所有 NeMo 音频模型的示例配置文件都可以在 examples 的 config 目录中找到。
NeMo 数据集配置#
训练、验证和测试参数分别在配置文件中使用 model.train_ds
、model.validation_ds
和 model.test_ds
部分指定。 根据任务的不同,可能存在指定加载音频示例的采样率或持续时间的参数。 某些字段可以省略,并在运行时通过命令行指定。 有关数据集类及其各自参数的列表,请参阅 API 的 数据集处理类 部分。 训练、验证和测试数据集的示例配置如下
model:
sample_rate: 16000
skip_nan_grad: false
train_ds:
manifest_filepath: ???
input_key: audio_filepath # key of the input signal path in the manifest
target_key: target_filepath # key of the target signal path in the manifest
target_channel_selector: 0 # target signal is the first channel from files in target_key
audio_duration: 4.0 # in seconds, audio segment duration for training
random_offset: true # if the file is longer than audio_duration, use random offset to select a subsegment
min_duration: ${model.train_ds.audio_duration}
batch_size: 64 # batch size may be increased based on the available memory
shuffle: true
num_workers: 8
pin_memory: true
validation_ds:
manifest_filepath: ???
input_key: audio_filepath # key of the input signal path in the manifest
target_key: target_filepath # key of the target signal path in the manifest
target_channel_selector: 0 # target signal is the first channel from files in target_key
batch_size: 64 # batch size may be increased based on the available memory
shuffle: false
num_workers: 4
pin_memory: true
test_ds:
manifest_filepath: ???
input_key: audio_filepath # key of the input signal path in the manifest
target_key: target_filepath # key of the target signal path in the manifest
target_channel_selector: 0 # target signal is the first channel from files in target_key
batch_size: 1 # batch size may be increased based on the available memory
shuffle: false
num_workers: 4
pin_memory: true
有关在线增强的更多信息可以在 示例配置中找到
Lhotse 数据集配置#
Lhotse CutSet#
以 Lhotse CutSet 格式的示例训练数据集可以配置如下
train_ds:
use_lhotse: true # enable Lhotse data loader
cuts_path: ??? # path to Lhotse cuts manifest with input signals and the corresponding target signals (target signals should be in the custom "target_recording" field)

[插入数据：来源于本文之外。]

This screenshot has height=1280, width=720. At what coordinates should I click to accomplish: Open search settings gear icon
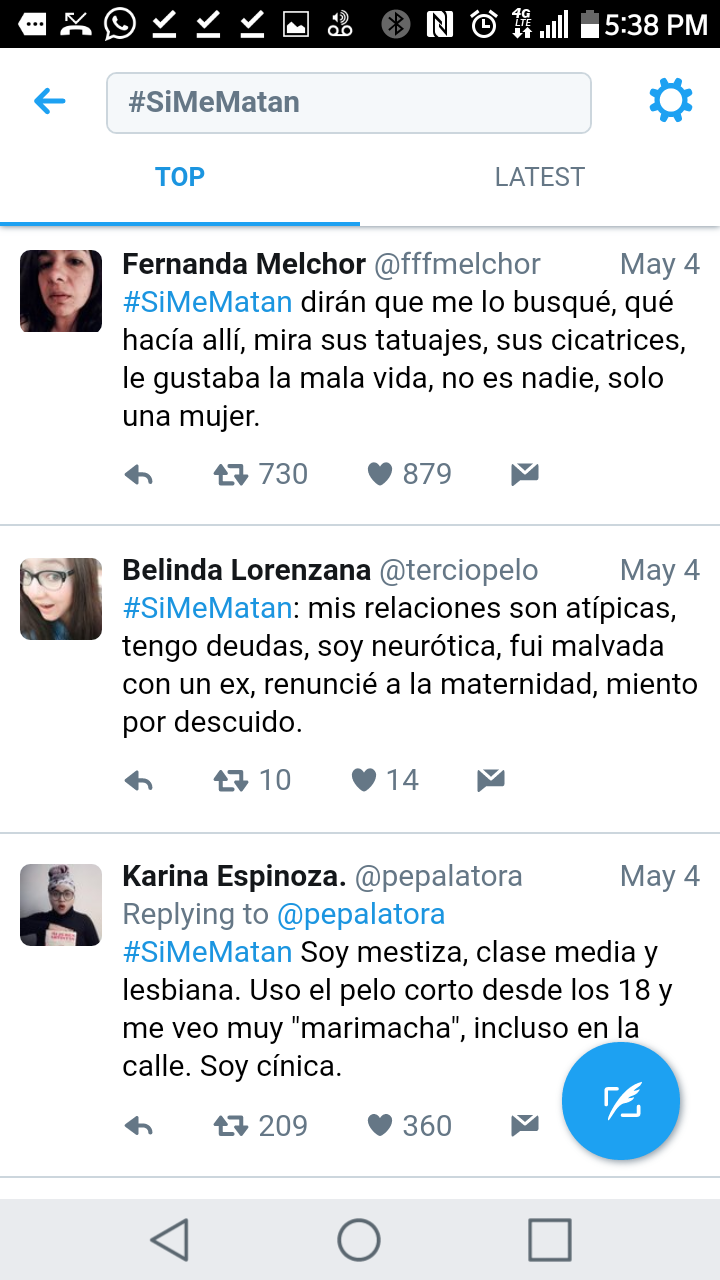670,101
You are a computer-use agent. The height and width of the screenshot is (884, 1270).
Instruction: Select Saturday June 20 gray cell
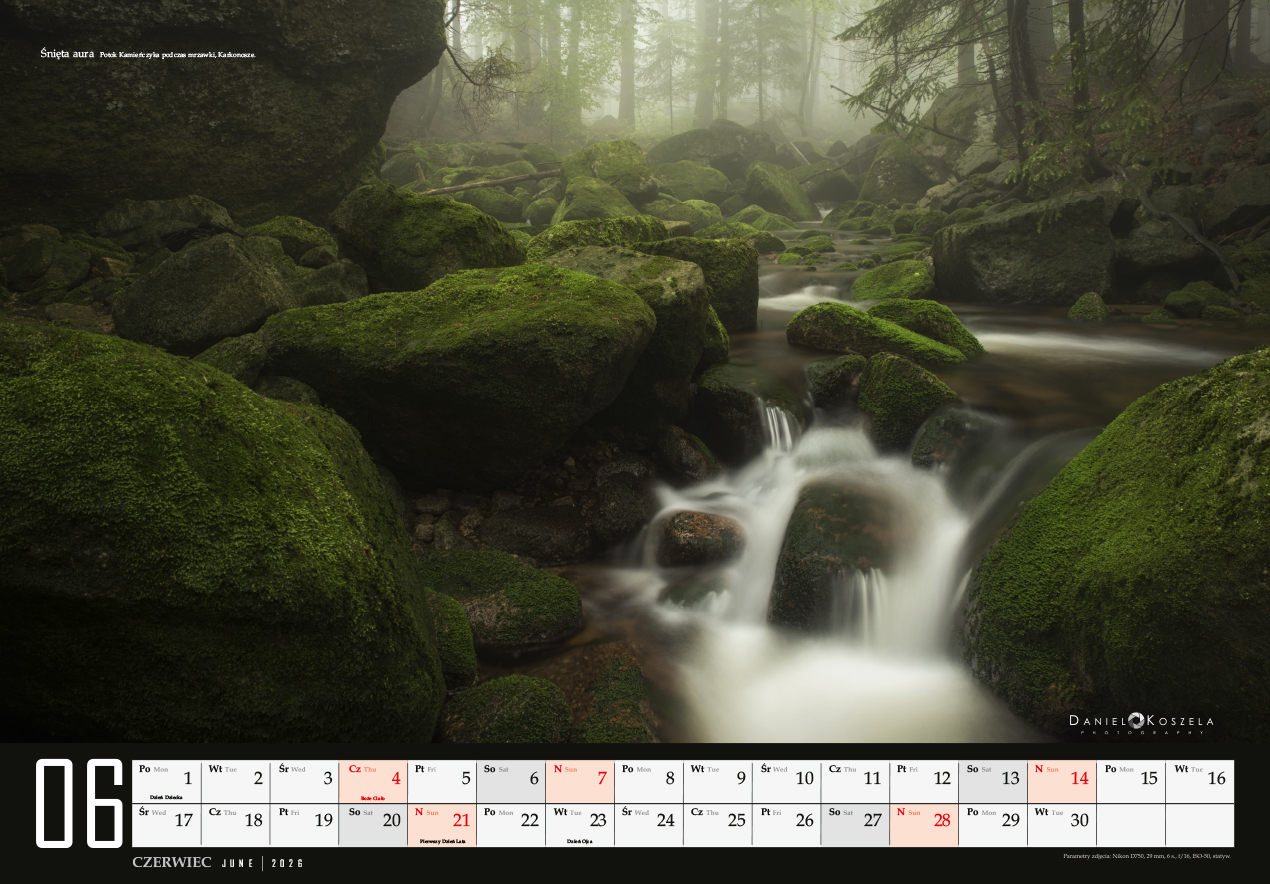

truncate_duration: 4.00 # truncate audio to 4 seconds
truncate_offset_type: random # if the file is longer than truncate_duration, use random offset to select a subsegment
batch_size: 64 # batch size may be increased based on the available memory
shuffle: true
num_workers: 8
pin_memory: true
带有在线增强的 Lhotse CutSet#
使用带有房间脉冲响应 (RIR) 卷积和加性噪声的在线增强的 Lhotse CutSet 格式的示例训练数据集可以配置如下
train_ds:
use_lhotse: true # enable Lhotse data loader
cuts_path: ??? # path to Lhotse cuts manifest with speech signals for augmentation (including custom "target_recording" field with the same signals)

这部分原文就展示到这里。